PreprocessReadMe.md

The preprocess.py script is designed to preprocess gene expression data for use in our models. It takes in data.raw.X or data.X data, applies various preprocessing techniques, and prepares it for training or inference.

General Workflow

The script follows these main steps: 0. Load Data and Metadata: The script starts by loading the gene expression data from an AnnData file and metadata from a JSON file.
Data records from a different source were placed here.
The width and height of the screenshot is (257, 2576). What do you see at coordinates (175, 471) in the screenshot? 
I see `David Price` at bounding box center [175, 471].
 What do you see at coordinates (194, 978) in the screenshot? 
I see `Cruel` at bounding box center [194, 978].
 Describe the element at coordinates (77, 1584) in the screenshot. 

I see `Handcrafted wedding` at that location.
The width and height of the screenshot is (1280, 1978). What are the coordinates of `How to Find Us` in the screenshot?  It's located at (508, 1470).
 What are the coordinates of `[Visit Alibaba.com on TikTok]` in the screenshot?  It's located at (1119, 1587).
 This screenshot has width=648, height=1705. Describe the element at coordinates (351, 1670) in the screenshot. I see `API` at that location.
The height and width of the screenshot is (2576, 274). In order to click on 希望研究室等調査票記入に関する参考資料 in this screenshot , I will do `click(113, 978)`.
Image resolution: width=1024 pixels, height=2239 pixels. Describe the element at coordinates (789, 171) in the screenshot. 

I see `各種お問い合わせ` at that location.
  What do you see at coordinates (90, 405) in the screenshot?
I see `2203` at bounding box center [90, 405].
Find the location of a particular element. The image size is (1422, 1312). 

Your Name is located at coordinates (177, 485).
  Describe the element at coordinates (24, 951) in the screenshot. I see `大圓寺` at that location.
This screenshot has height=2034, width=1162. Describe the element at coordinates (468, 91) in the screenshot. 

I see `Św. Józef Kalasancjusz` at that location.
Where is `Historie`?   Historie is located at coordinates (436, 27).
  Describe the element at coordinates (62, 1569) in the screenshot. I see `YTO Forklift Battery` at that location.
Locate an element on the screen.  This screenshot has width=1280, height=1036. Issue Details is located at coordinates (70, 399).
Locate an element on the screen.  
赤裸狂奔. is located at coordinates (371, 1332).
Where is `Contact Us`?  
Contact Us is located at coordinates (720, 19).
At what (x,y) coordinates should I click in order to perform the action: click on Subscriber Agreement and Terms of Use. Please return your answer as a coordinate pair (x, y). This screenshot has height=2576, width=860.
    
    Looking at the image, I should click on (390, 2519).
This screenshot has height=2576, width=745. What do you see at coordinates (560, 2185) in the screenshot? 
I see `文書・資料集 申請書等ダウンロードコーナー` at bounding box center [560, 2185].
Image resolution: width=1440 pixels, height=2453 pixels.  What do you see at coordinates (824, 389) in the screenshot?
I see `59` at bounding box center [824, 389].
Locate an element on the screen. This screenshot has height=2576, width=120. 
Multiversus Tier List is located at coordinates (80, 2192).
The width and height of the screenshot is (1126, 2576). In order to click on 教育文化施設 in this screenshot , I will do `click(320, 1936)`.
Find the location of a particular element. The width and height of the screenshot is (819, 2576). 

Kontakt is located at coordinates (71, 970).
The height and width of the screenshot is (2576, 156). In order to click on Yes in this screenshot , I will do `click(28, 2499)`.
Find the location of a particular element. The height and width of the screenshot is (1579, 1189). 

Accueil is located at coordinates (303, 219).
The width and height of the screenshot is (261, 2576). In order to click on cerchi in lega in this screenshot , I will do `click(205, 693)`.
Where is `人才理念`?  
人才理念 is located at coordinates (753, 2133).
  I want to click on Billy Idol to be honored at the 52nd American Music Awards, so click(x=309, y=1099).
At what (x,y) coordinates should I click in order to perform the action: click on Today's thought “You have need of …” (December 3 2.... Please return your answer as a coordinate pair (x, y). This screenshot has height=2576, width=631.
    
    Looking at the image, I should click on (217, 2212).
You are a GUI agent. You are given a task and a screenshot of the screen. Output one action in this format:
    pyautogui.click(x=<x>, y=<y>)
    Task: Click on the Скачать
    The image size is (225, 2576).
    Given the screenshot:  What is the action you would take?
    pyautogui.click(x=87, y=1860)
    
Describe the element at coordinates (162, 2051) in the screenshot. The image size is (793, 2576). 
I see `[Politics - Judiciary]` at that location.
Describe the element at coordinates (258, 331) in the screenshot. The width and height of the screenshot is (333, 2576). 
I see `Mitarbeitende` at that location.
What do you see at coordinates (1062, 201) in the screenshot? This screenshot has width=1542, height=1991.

Set Raw Layer: It checks if the data.raw.X layer is set in the AnnData object. If not, it sets it based on the integer counts in the data.X.
Initialize Processed Layer: It initializes the data.layer['processed'] in the AnnData object, which is the layer that will be affected by preprocessing.
Filter Genes by Reference ID: It filters genes based on reference IDs if specified in the hyperparameters.
Remove Assays: It removes specified assays from the data.
Filter Cells by Gene Counts: It filters out cells with gene counts below a specified threshold.
Filter Cells by Mitochondrial Fraction: It removes cells with a high mitochondrial gene fraction.
Filter Highly Variable Genes: It filters genes to retain only highly variable ones using specified methods.
Normalize Data: It normalizes the data by applying row (gene level) normalization and scaling.
Scale Columns by Median: It scales columns based on median values from a specified dictionary.
Log Transform: It applies a log+1 transformation to the data.
Compute Medians: It computes and saves medians of the processed data if specified.
Update Metadata: It updates the metadata with cell counts and processing arguments.
Save and Cleanup: It saves the processed data and metadata to disk and performs garbage collection.

Preprocessing Arguments

The script uses several preprocessing arguments to control its behavior. Here is an explanation of each argument and the steps they influence:

reference_id_only
- Description: Specifies whether to filter genes by reference ID.
- Impact: If enabled, the script filters genes based on reference IDs.
remove_assays
- Description: List of assays to remove from the data.
- Impact: The script removes specified assays from the data.
min_gene_counts
- Description: Minimum gene counts required for cells to be retained.
- Impact: The script filters out cells with gene counts below this threshold.
max_mitochondrial_prop
- Description: Maximum mitochondrial gene fraction allowed for cells.
- Impact: The script removes cells with a mitochondrial gene fraction above this threshold.
hvg_method
- Description: Method to use for filtering highly variable genes.
- Impact: The script filters genes to retain only highly variable ones using the specified method.
normalized_total
- Description: Value to normalize the total gene expression to.
- Impact: The script normalizes the data by applying row (gene level) normalization and scaling.
median_dict
- Description: Path to a JSON file containing median values for scaling columns.
- Impact: The script scales columns based on median values from the specified dictionary.
median_column
- Description: Column name to use for looking up median values.
- Impact: The script uses this column to look up median values for scaling.
log1p
- Description: Indicates whether to apply a log transformation to the data.
- Impact: If enabled, the script applies a log transformation to the data.
compute_medians
- Description: Indicates whether to compute and save medians of the processed data.
- Impact: If enabled, the script computes and saves medians of the processed data.